Signed November 4, 2005.

AMI L. LARSON
Administrative Law Judge
STATE OFFICE OF ADMINISTRATIVE HEARINGS

  1. Effective September 1, 2005, the functions of the Commission have been transferred to the newly created Division of Workers= Compensation at the Texas Department of Insurance.
  2. Provider’s Exhibit 2, page 46.
  3. The only EOB regarding services on October 16, 2003, was submitted with respect to an office visit. No EOB was submitted by Carrier regarding the work hardening program itself provided on that date.
  4. Provider’s Exhibit 2, pages 50 and 51.

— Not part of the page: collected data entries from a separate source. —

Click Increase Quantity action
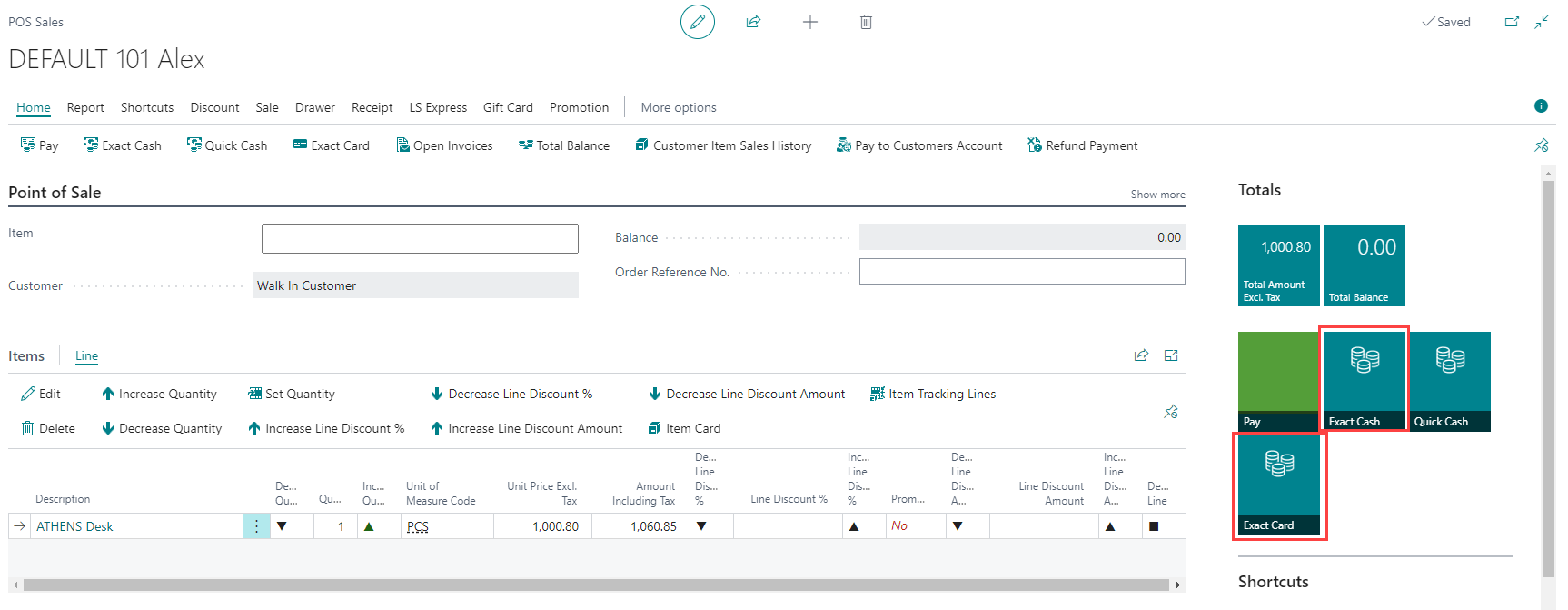 pos(159,394)
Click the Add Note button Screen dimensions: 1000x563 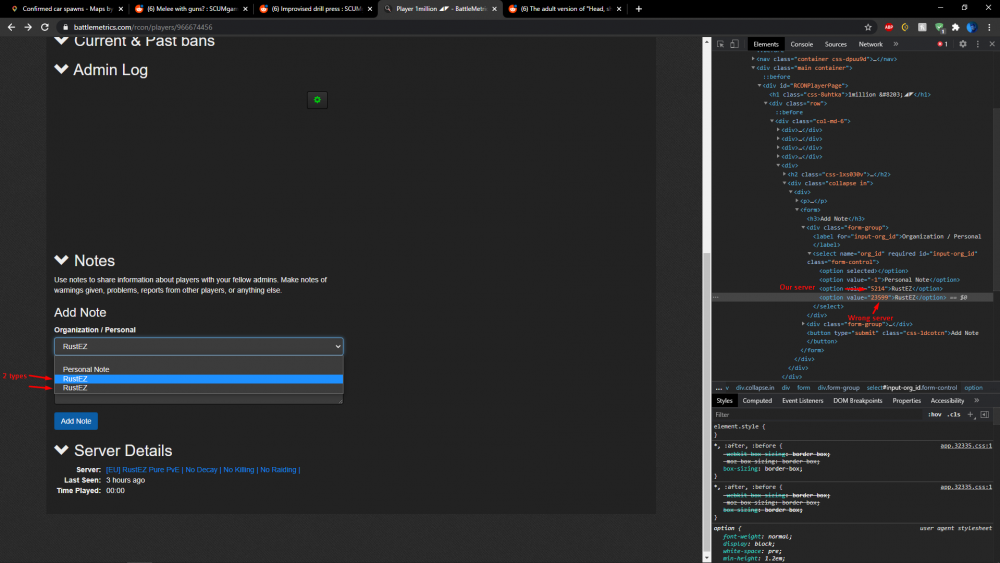point(76,421)
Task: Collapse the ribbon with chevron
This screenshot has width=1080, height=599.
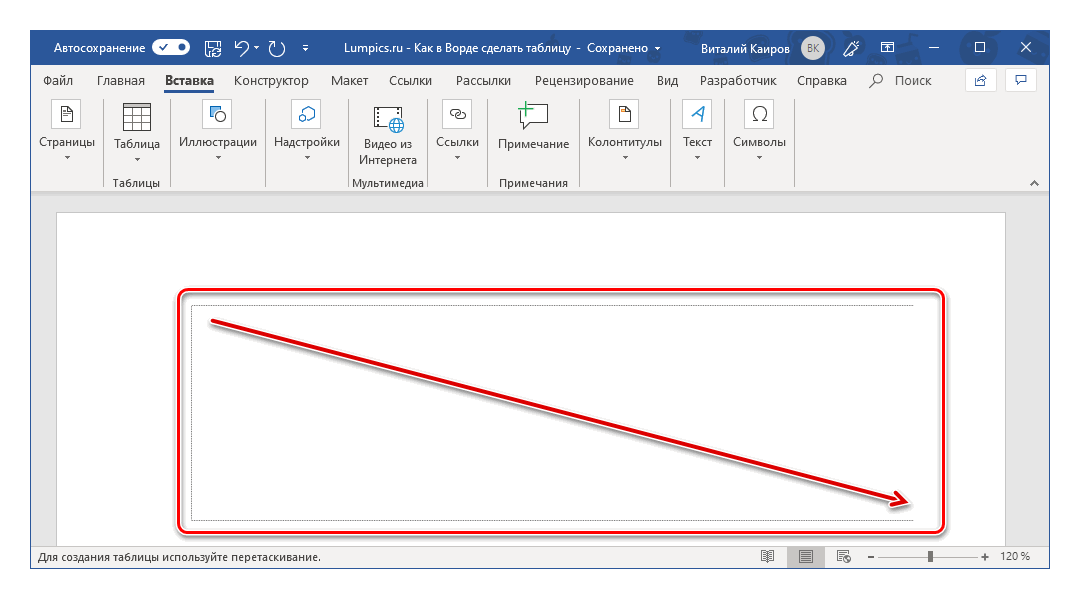Action: (1034, 183)
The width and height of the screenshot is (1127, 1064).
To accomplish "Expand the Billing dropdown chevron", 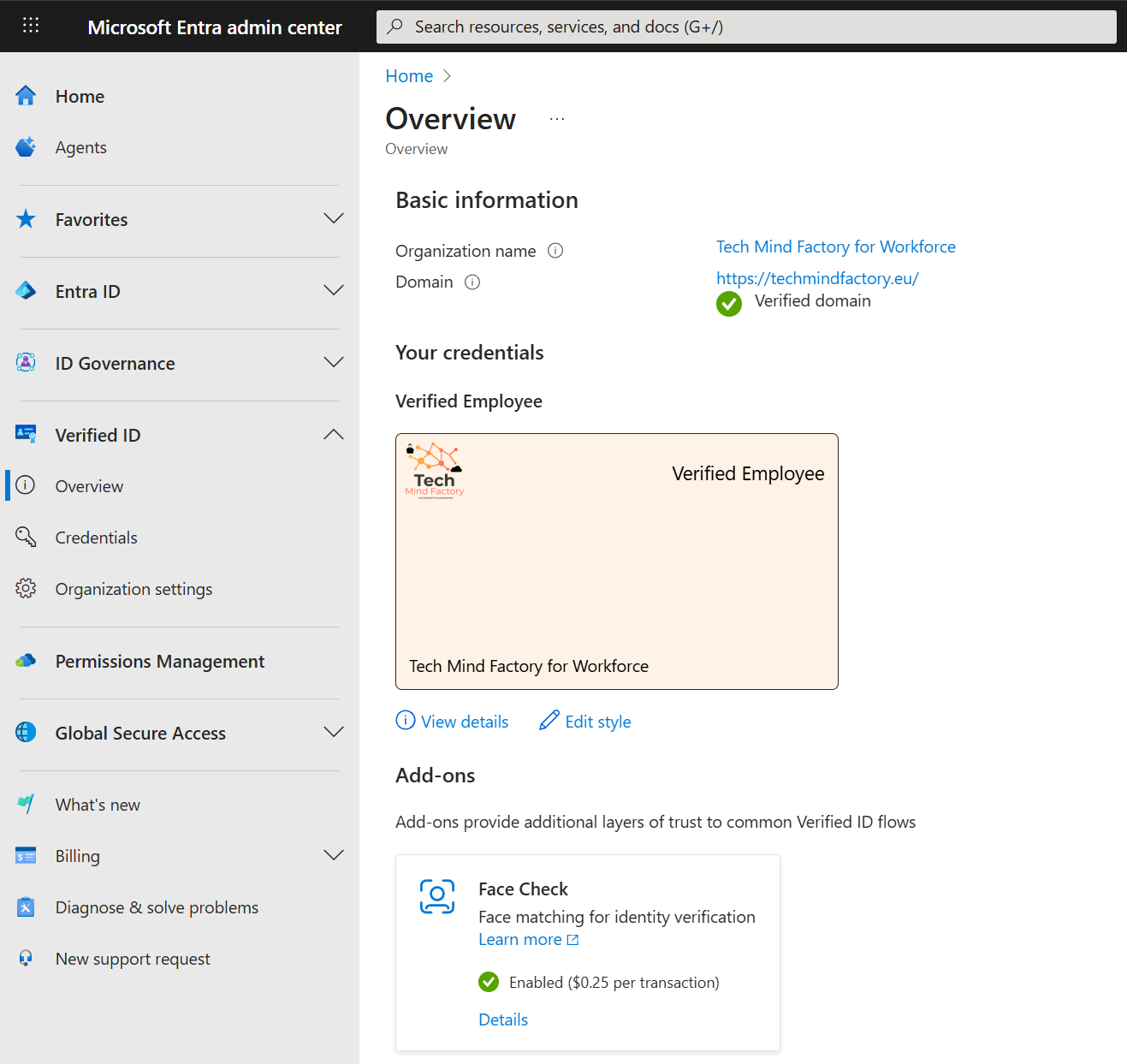I will click(333, 856).
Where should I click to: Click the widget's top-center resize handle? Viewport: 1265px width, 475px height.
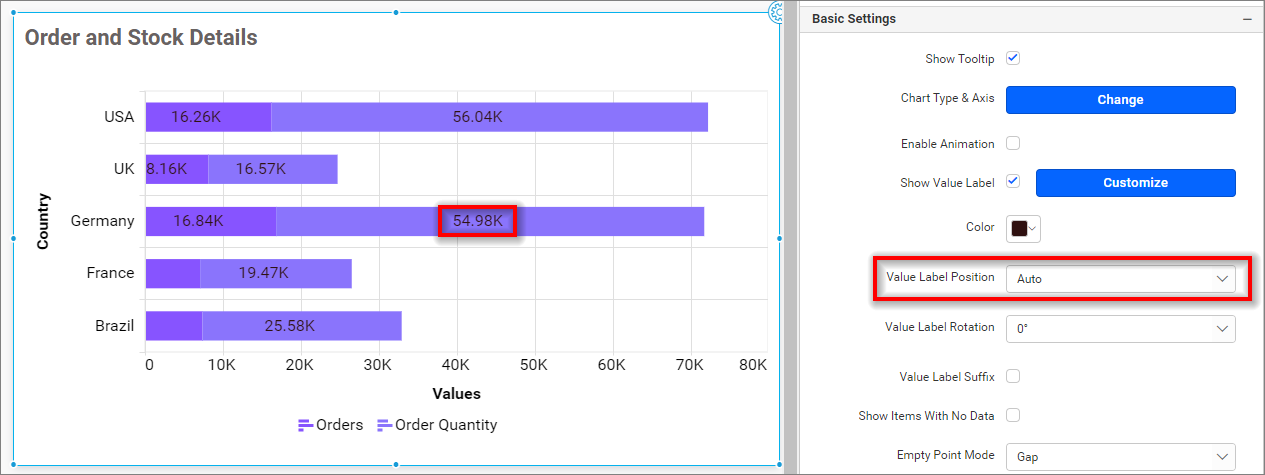397,13
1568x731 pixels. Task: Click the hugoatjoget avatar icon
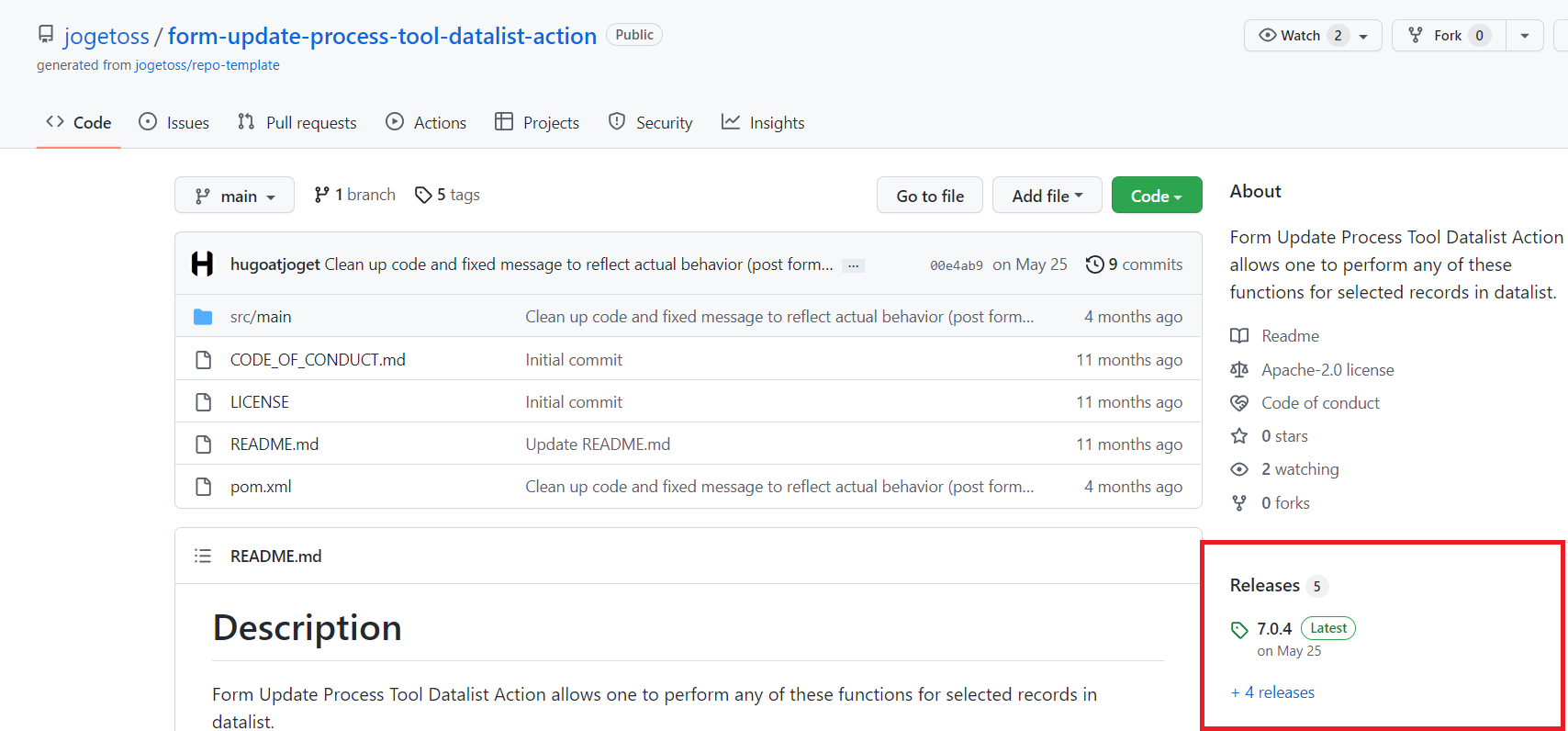tap(202, 264)
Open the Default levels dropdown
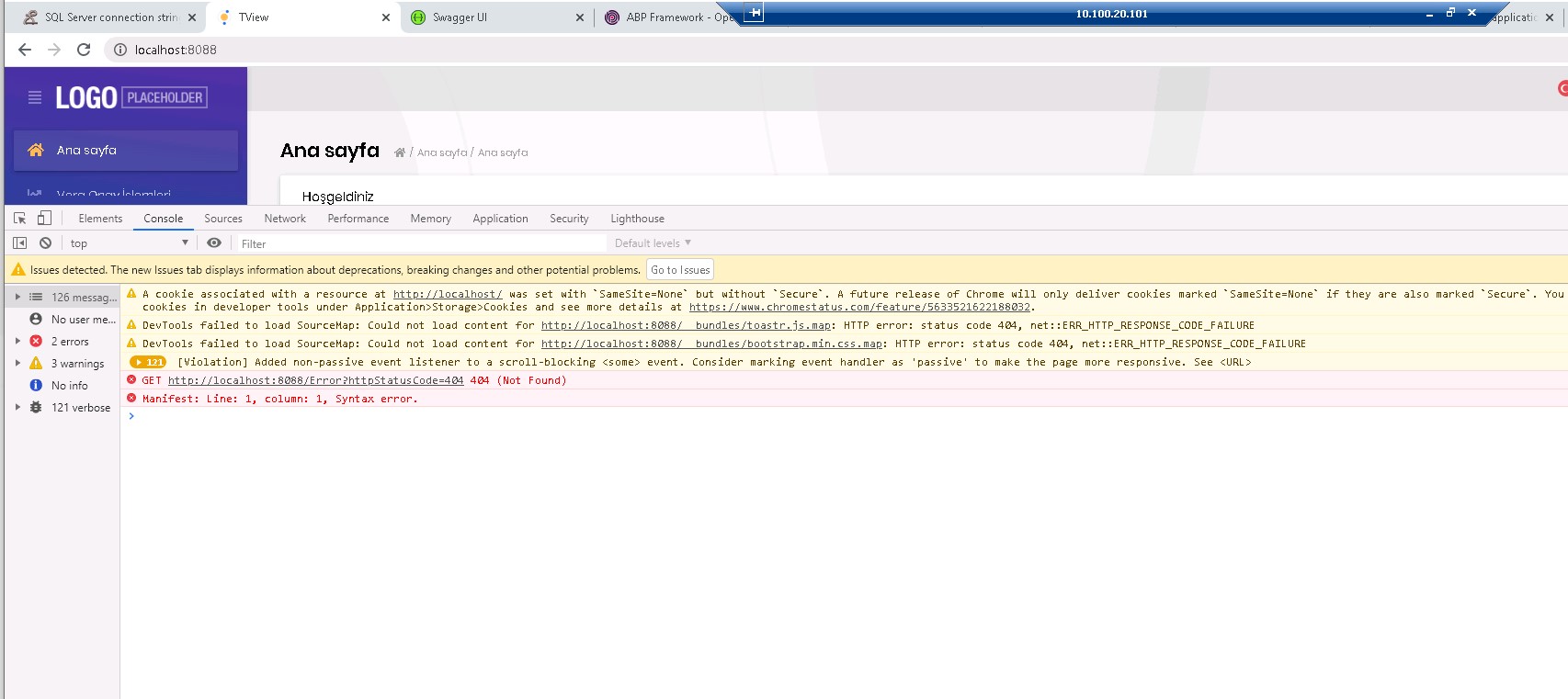The width and height of the screenshot is (1568, 699). (653, 243)
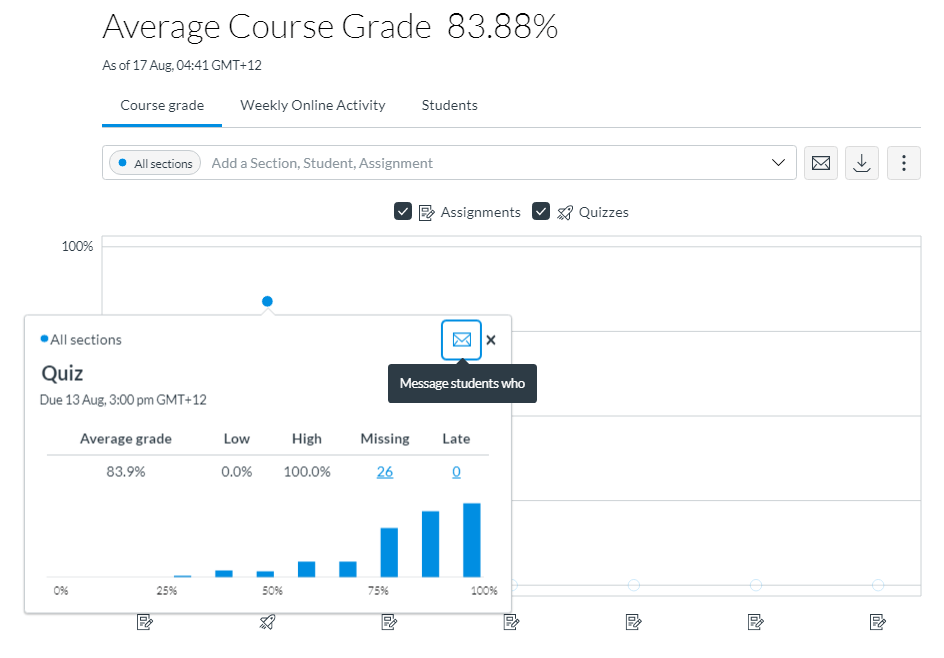Uncheck the Assignments checkbox
This screenshot has height=658, width=944.
(403, 211)
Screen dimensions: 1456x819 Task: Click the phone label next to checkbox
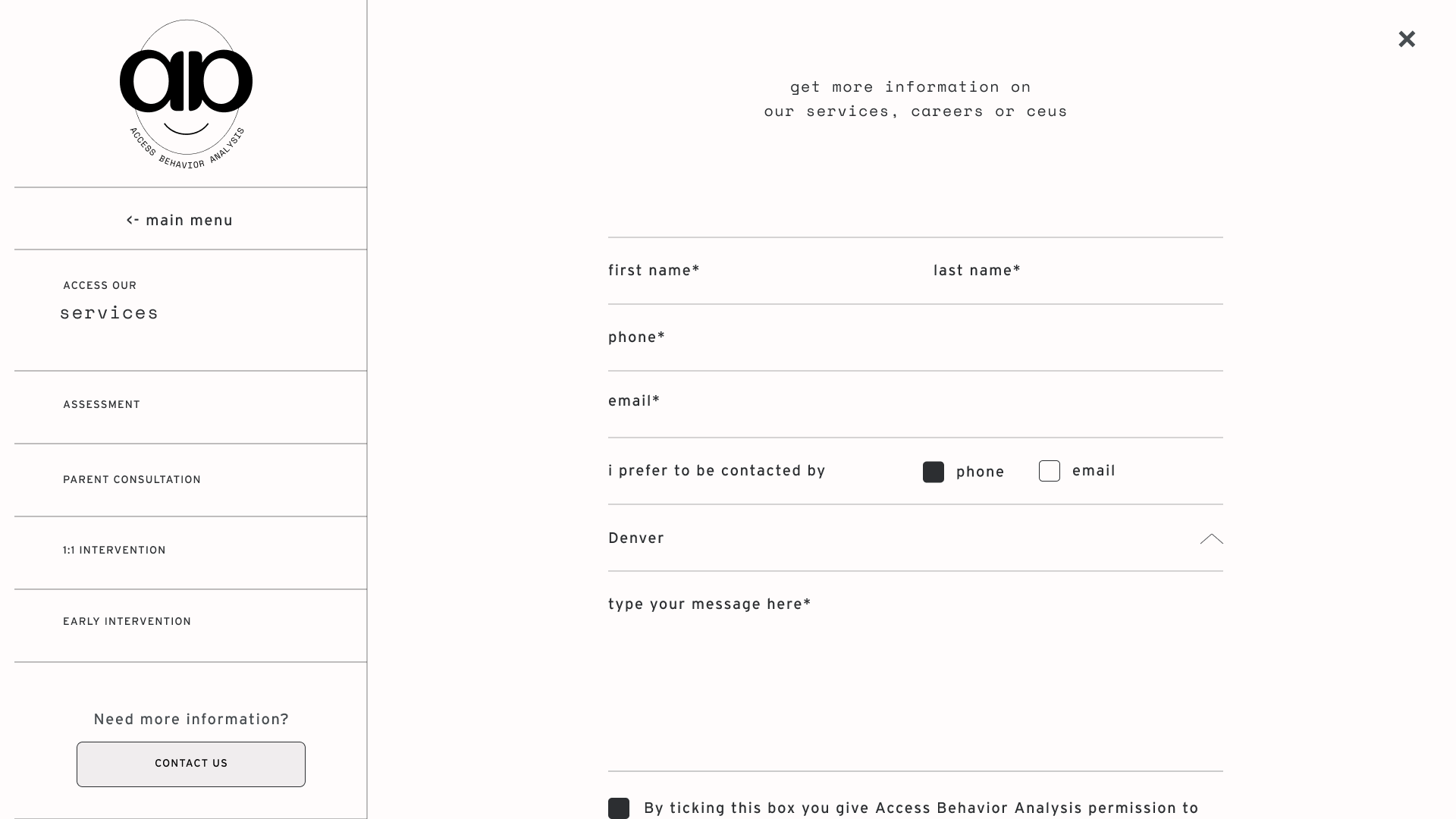pyautogui.click(x=980, y=472)
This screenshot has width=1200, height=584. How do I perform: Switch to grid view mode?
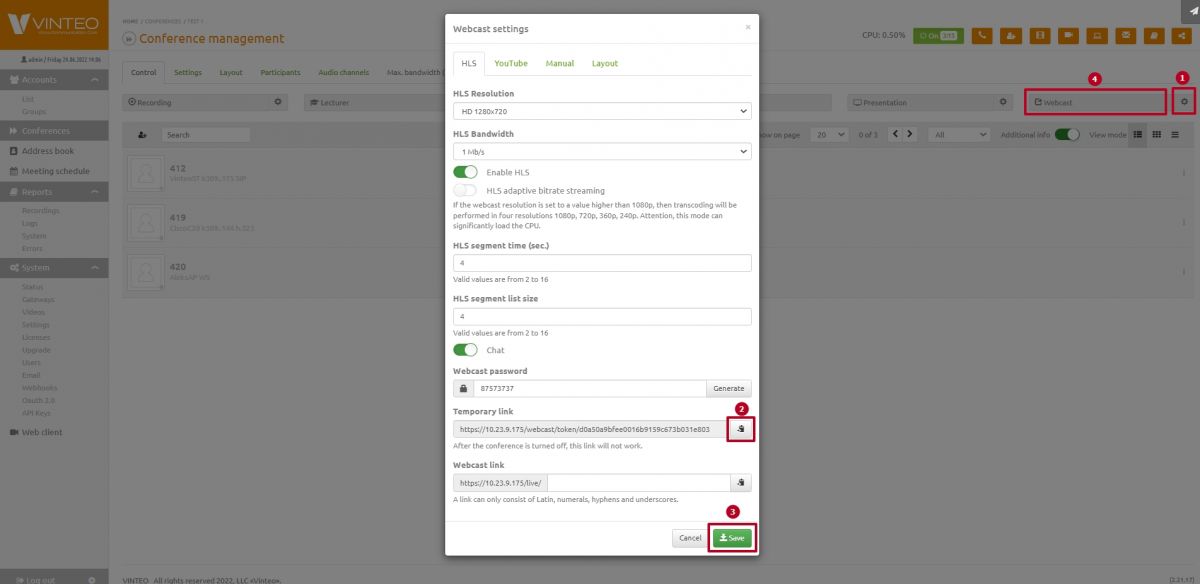tap(1156, 134)
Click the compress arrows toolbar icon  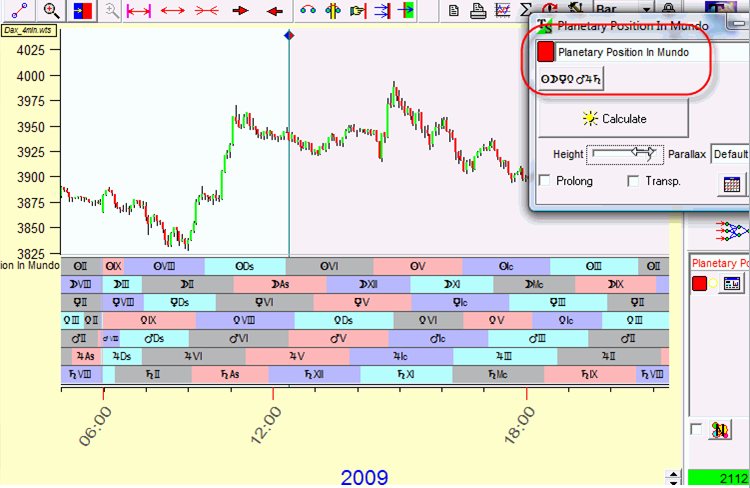tap(206, 11)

  5. Carrier did submit an EOB denying a November 7, 2003, Functional Capacity Evaluation (FCE) based on code “U” with a corresponding explanation of “Denied – current treatment is not reasonable or necessary.” The Medical Dispute Resolution Findings and Decision incorrectly states that no EOB was submitted for the November 7, 2003, FCE, however Respondent’s Exhibit 2, page 64 contains this document. Provider billed Carrier for an additional FCE conducted on December 4, 2003, for which no EOB was submitted by Carrier. Provider, on the record at the hearing, waived reimbursement in the amount of $738.80 for these FCEs, since it appeared that neither was addressed by the IRO or MRD decision.
  6. Provider’s Exhibit 2, pages 66, 73, 76, 81, and 84.
  7. Tex. Labor Code Ann. § 408.027(d) and 28 Tex. Admin. Code (TAC)§ 133.304(c).
  8. 28 Tex. Admin. Code § 133.304.
  9. 1 TAC§155.41(b); 28 TAC § 148(h).
  10. Work hardening and related office visits from October 16 through November 7, 2003(with the exception of an October 16, 2003, office visit for which an EOB was submitted).
  11. Work hardening and related office visits provided from October 1 through October 15, 2003, and an office visit on October 16, 2003.
  12. Provider’s Exhibit 2, page 9.
  13. Tex. Lab. Code § 408.027(d) and 28 TAC § 133.304(c).
  14. The situation may be different in a case where there is evidence of a genuine typographical error in coding or inadvertent omission of the intended code by Carrier. For example, had the “E” code in this case not been factually appropriate to the situation and had it been accompanied by a more detailed explanation making it clear that medical necessity was intended as a reason for denial with a specific explanation of Carrier’s rationale for its view that the disputed services were not medically necessary, perhaps Carrier’s argument would be stronger. That is certainly not the situation in this case, however, since the only explanation provided by Carrier was brief and conclusory and the “E” code was applicable to the facts of the case at the time it was raised.
  15. It is unclear whether the IRO decision addressed the medical necessity of the services denied based on code “E”. That decision merely found the “work hardening/conditioning and office visits for dates in dispute 09/30/03 through 12/09/03″ were medically necessary and should be reimbursed. Since the services coded “E” fell in the middle of the dates reviewed by the IRO, it can be argued that the IRO included the “E” coded dates of service in its determination of medical necessity. However, the MRD decision reviewed disputed services that were not addressed by the IRO and included the denials based on exception code “E”. In either case, those services should be reimbursed by Carrier since the compensability issue was resolved and Carrier did not deny payment on general medical necessity grounds.
  16. Work hardening and related services provided from November 7 through December 9, 2003.
  17. Tex. Labor Code Ann. §§ 408.021 and 401.011.
  18. Appendix A of Carrier’s Closing Argument includes a work hardening program description which lists behavioral and psychological issues among those treated by a work hardening, or Comprehensive Occupational Rehabilitation Program, but does not specify the degree to which these issues must be present or how they should manifest themselves in order for a Claimant to be an appropriate candidate for such a program.
  19. Provider’s Exhibit 2, page 21.